Segment Start: Available data

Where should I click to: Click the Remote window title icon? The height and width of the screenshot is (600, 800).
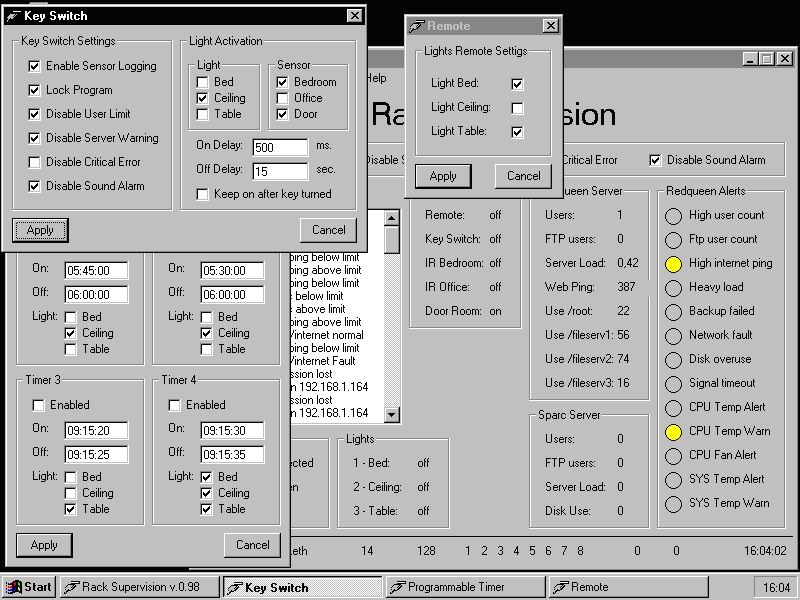tap(417, 26)
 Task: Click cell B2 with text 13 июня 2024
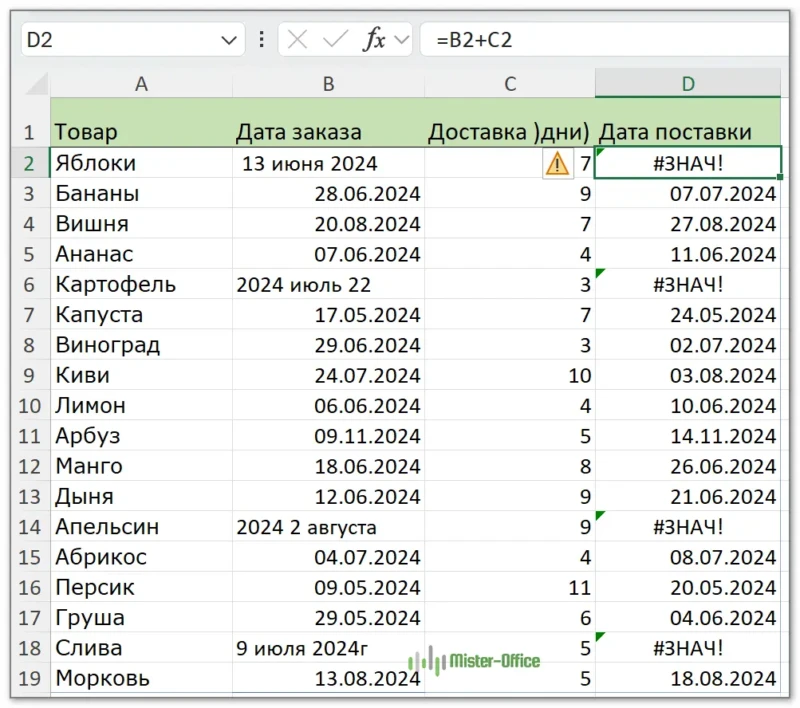point(328,164)
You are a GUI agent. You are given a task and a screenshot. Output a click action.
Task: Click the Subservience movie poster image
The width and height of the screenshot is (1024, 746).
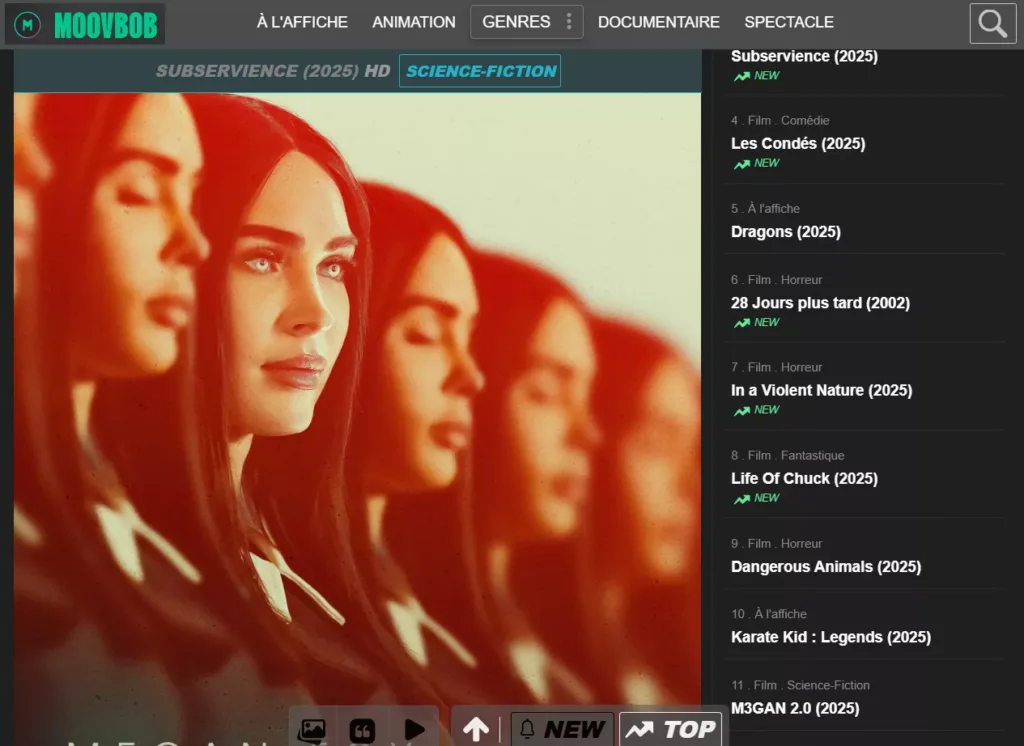pyautogui.click(x=357, y=400)
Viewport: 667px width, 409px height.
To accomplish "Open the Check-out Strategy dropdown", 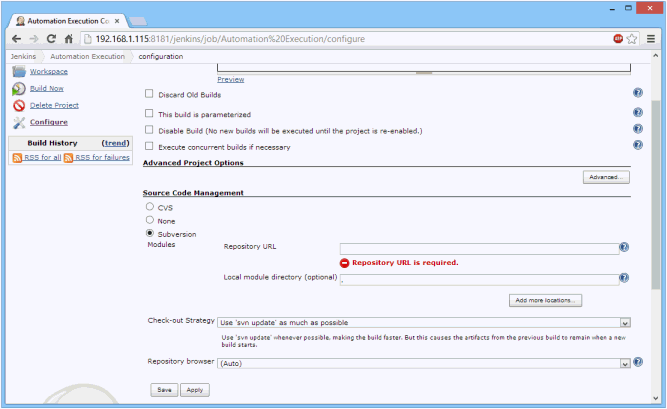I will pos(423,323).
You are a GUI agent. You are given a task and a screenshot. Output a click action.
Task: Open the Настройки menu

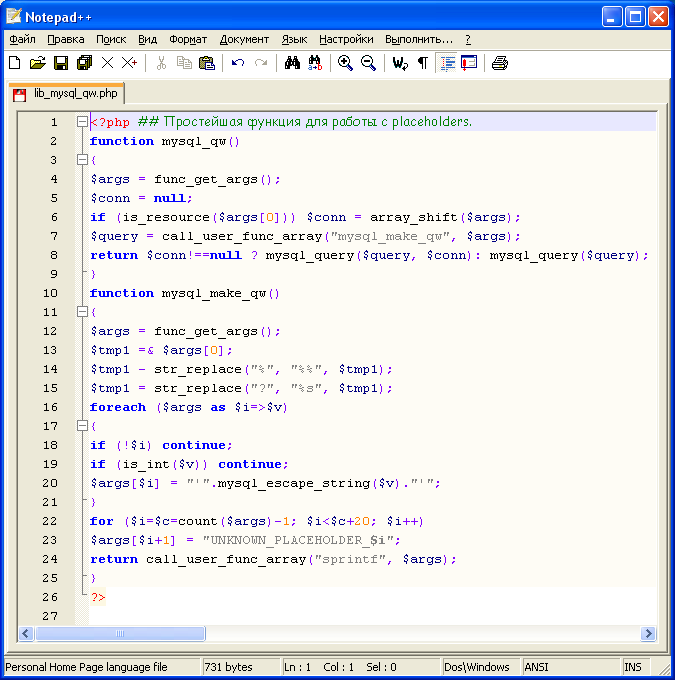point(346,39)
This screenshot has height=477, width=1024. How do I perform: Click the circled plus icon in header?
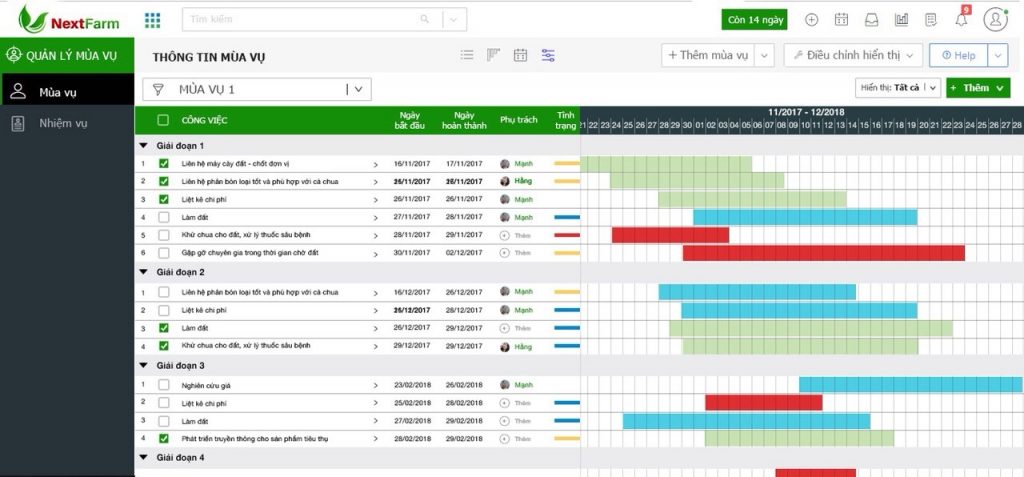[811, 19]

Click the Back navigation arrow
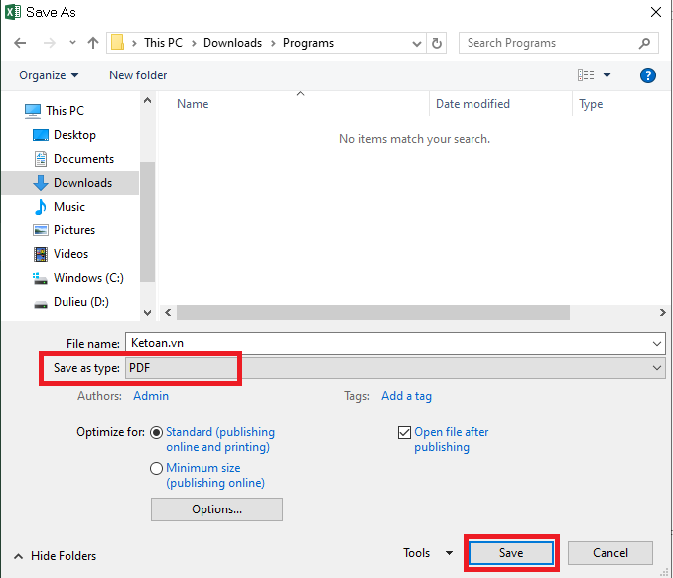(20, 43)
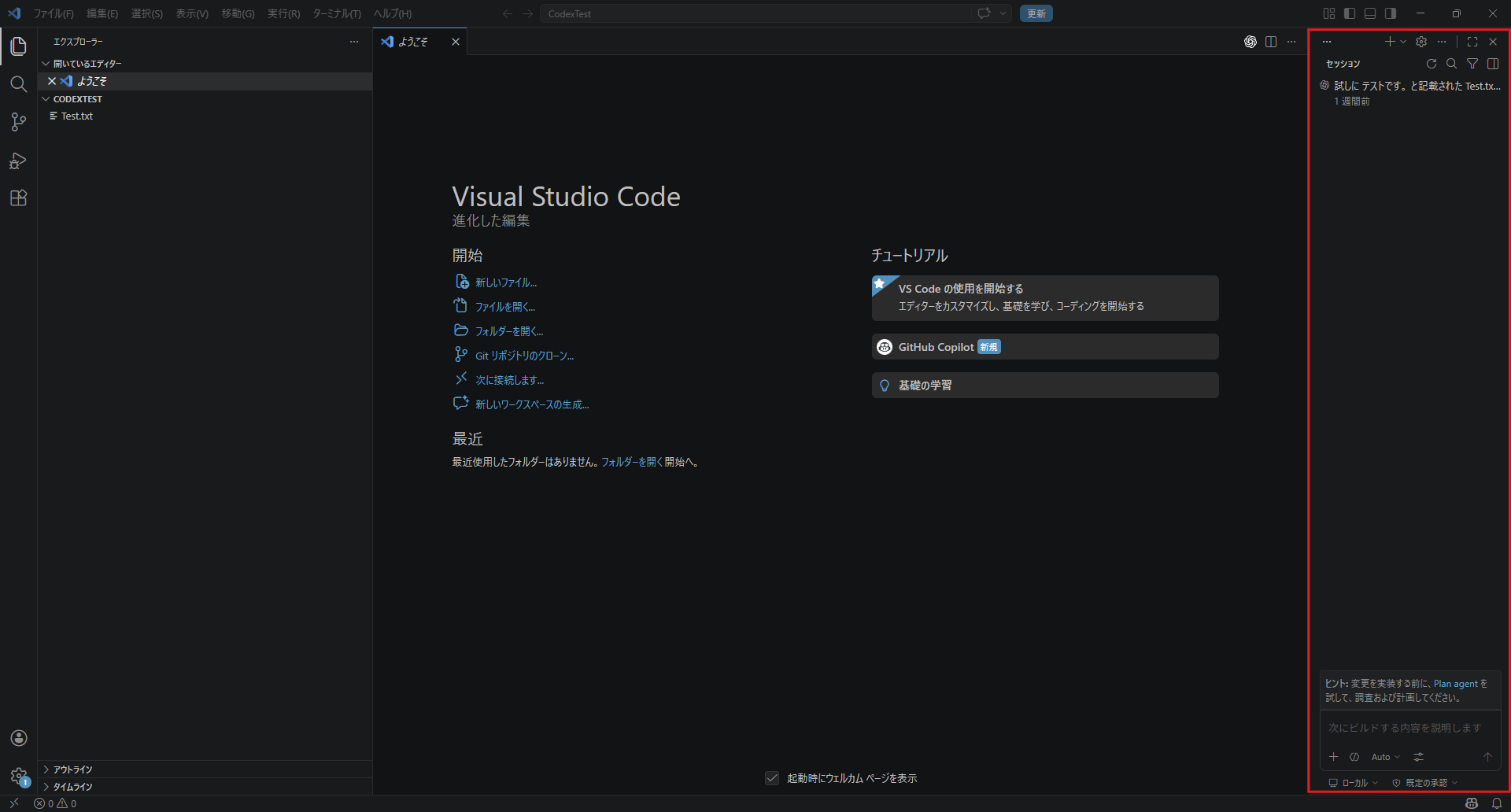Image resolution: width=1511 pixels, height=812 pixels.
Task: Toggle the primary side bar layout button
Action: (1350, 13)
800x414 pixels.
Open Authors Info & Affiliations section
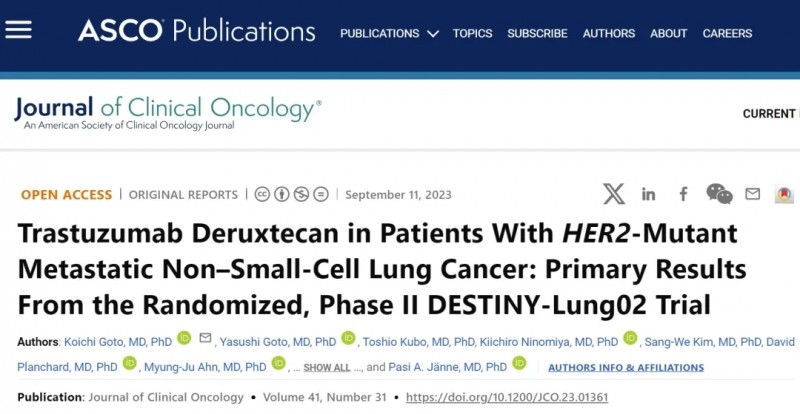point(626,367)
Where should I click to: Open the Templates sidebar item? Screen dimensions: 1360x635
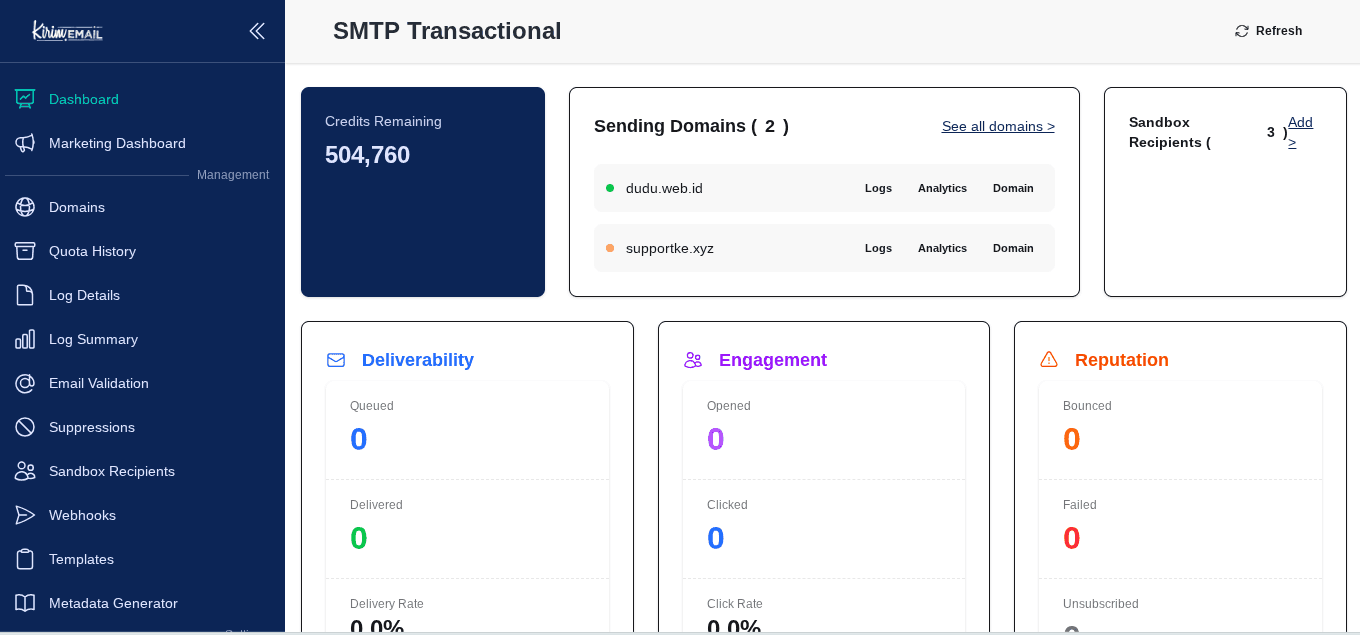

Segment End: Available data

--- Exercise requirements ---
The copy starts at the line holding "Task: Open the Настройки menu" and ends at the last line of the records above. Transcribe those lines exactly, pictures excluded.

--- Exercise answer ---
Task: Open the Настройки menu

point(346,39)
This screenshot has height=477, width=1024. How do I perform: Click the circled plus icon in header?
[811, 19]

Click the Back navigation arrow
(20, 43)
Image resolution: width=1511 pixels, height=812 pixels.
Task: Toggle the primary side bar layout button
Action: (1350, 13)
800x414 pixels.
Open Authors Info & Affiliations section
point(626,367)
Where should I click to: Open the Templates sidebar item? Screen dimensions: 1360x635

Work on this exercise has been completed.